Back in the late 1990’s, I was writing a column for the now defunct, iCE Magazine; a pull out section of the Ft. Lauderdale Sun Sentinel Newspaper. It was edgy and cool and followed a Village Voice meets Rolling Stone kind of format. My column was called Karmic Soup: Mental Floss, and I got to write about metaphysical topics, one of my favorite areas of inquiry. I reviewed movies, books, alternative healing methods and I also had a chance to meet and interview several authors, experts and celebrities during my tenure.
One summer night, I had the surreal experience of having my phone ring at 9 p.m. and after assuring the caller that it was me, he announced that it was Edgar Mitchell. The astronaut. I’m pretty sure some maniacal sounding laugh was ringing in my head but I played it cool and we had a very interesting chat about his experiences aboard Apollo 14. We talked about how his world view shifted dramatically. It was not when he stepped out of the capsule to become the 6th human to walk the lunar surface, but when they turned back towards Earth and looked at our home from that spectacular viewpoint. His life, since then, has been an inquiry into wonder.
I still have a handwritten note from Richard Bach, author of the world wide best seller, Jonathon Livingston Seagull; his apology for cancelling our interview when a personal matter had arisen. Richard braves the depths of human thought and returns to hand us a map and a compass to find our way.
After one of his conferences in Miami, I got to interview Dr. Brian Weiss; a Yale and Columbia trained psychiatrist. Years into his practice, Weiss came across a patient. In the course of her treatment, he then came to not only believe that we have past lives, but to dedicate the remainder of his time in this one to the demystification and education regarding this phenomenon that almost 44% of the world’s population believes is real. See you next time around, Brian.
My favorite interview for Karmic Soup was with The Amazing Kreskin. His manager had given me a fifteen minute slot to ask my questions and I sweated over how to frame each one for maximum return. When I got to the suite at the Palm Beach hotel, Kreskin’s manager waved me in and made introductions and then excused himself to run an errand, promising to be back at the end of the allotted time. I wasn’t sure, exactly, what this interview would be like. I mean, it’s Kreskin, right? Vegas, mind reading, parlor tricks, and all things side-show at a carnival, right? What I found was a relaxed and delightful man with an easy laugh and an encyclopedic knowledge of a wide array of topics.
When the door opened and said manager walked back into the room to help George (he was born George Kresge), shoo away the annoying woman from the press, he found us bent in laughter over something and he gave us an eyebrow lift and head shake. Kreskin told him we were going to need some coffee and waved him away, cancelling whatever mysterious thing was next on his calendar that day.
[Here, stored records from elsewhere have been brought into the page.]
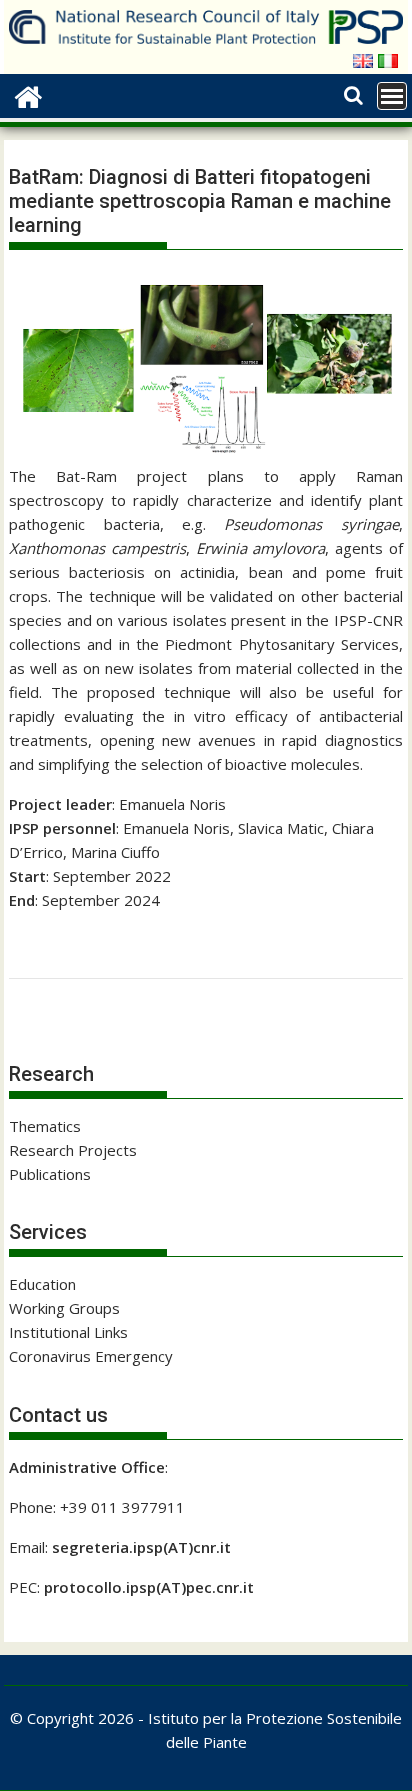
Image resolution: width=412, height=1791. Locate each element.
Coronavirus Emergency (91, 1356)
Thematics (45, 1126)
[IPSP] (28, 94)
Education (42, 1284)
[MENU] (392, 96)
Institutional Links (68, 1332)
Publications (50, 1174)
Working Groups (64, 1308)
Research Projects (73, 1150)
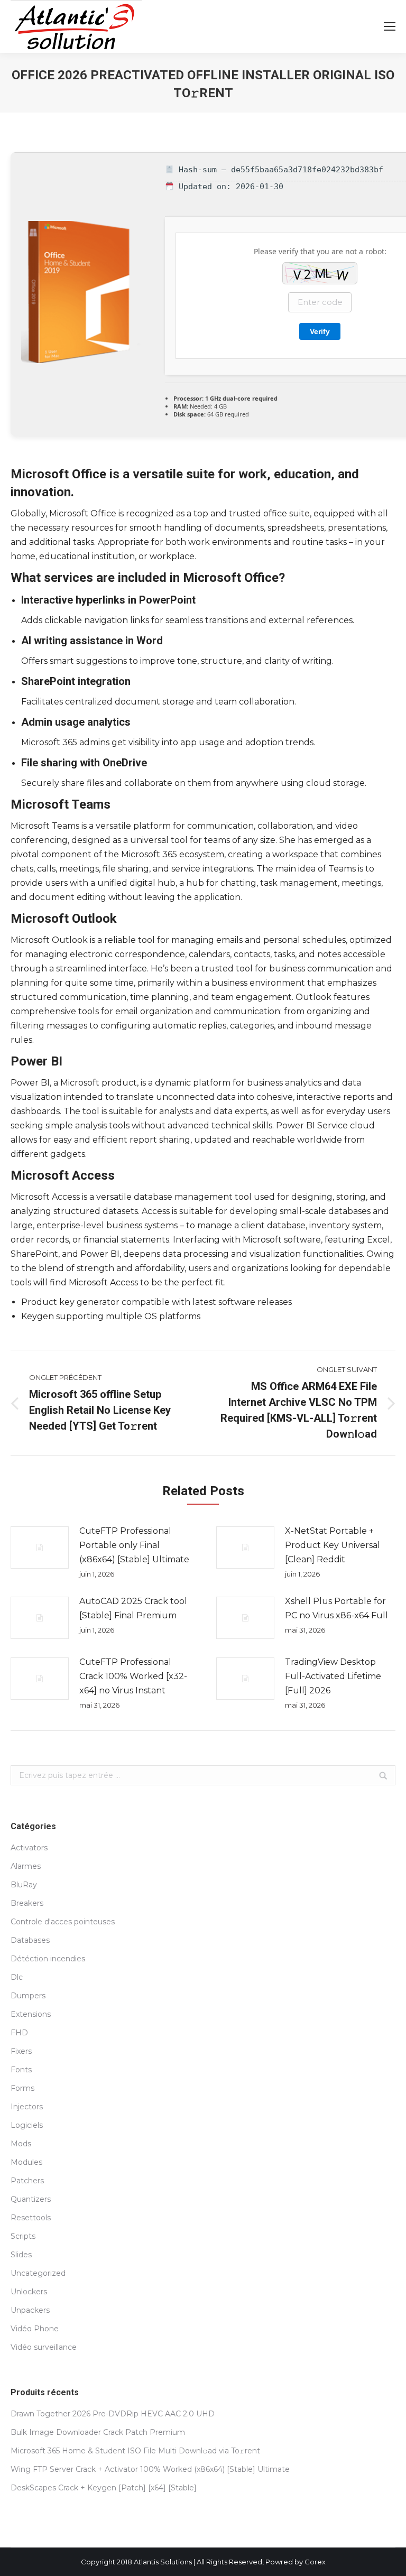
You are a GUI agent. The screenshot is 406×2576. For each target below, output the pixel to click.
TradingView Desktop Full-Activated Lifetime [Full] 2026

At some point, after he had clarified that he was a “mentalist” and not a “mind reader”, we got onto the topic of the ramifications of actually “reading minds.” For thirty minutes we were rattling off situations that would forever be changed if some of us had the ability to tune in completely to other people’s thoughts at will. Relationships would work or they wouldn’t, right from the starting gun. Business deals would always be above-board, all the cards on the table as the buyer would hear that evil chuckle embracing the ticking time-bomb in the fine print of a contract. Imagine a United Nations session with its staff of Mentalists present at all de-briefings. Criminal interrogations would be two-minute scans of the suspect’s thoughts and what if there were people monitoring crowds for those lunatics planning a violent disruption? Yes, we could avert man-made disasters, but would this be the new frontier of civil liberty violations?
Finally, I asked him if he would want a world where everyone could read each other’s minds. Wouldn’t that herald a peaceful planet if we really were in charge of monitoring our own thoughts the same way we are in charge of dressing with some modicum of modesty when out in public?
He thought for a moment and said that it might be a helpful thing when it comes to deviants and policing the world, but it would take the wonder and mystery out of real and emotional human encounters. It would circumvent the thousand random thoughts that would float through a man’s head before he screwed up the courage to hand the object of his affection a single red rose.
I love that thought, and I still treasure the hours I got to spend in conversation with this fascinating man. Some of my favorite Sci-Fi stories pivot on that balance between the beauty of our spontaneous and emotional humanity and the clinical accuracy of the cyber/cyborg world of technology. Now there is some food for thought today.
Mr. Kreskin, you really are…amazing.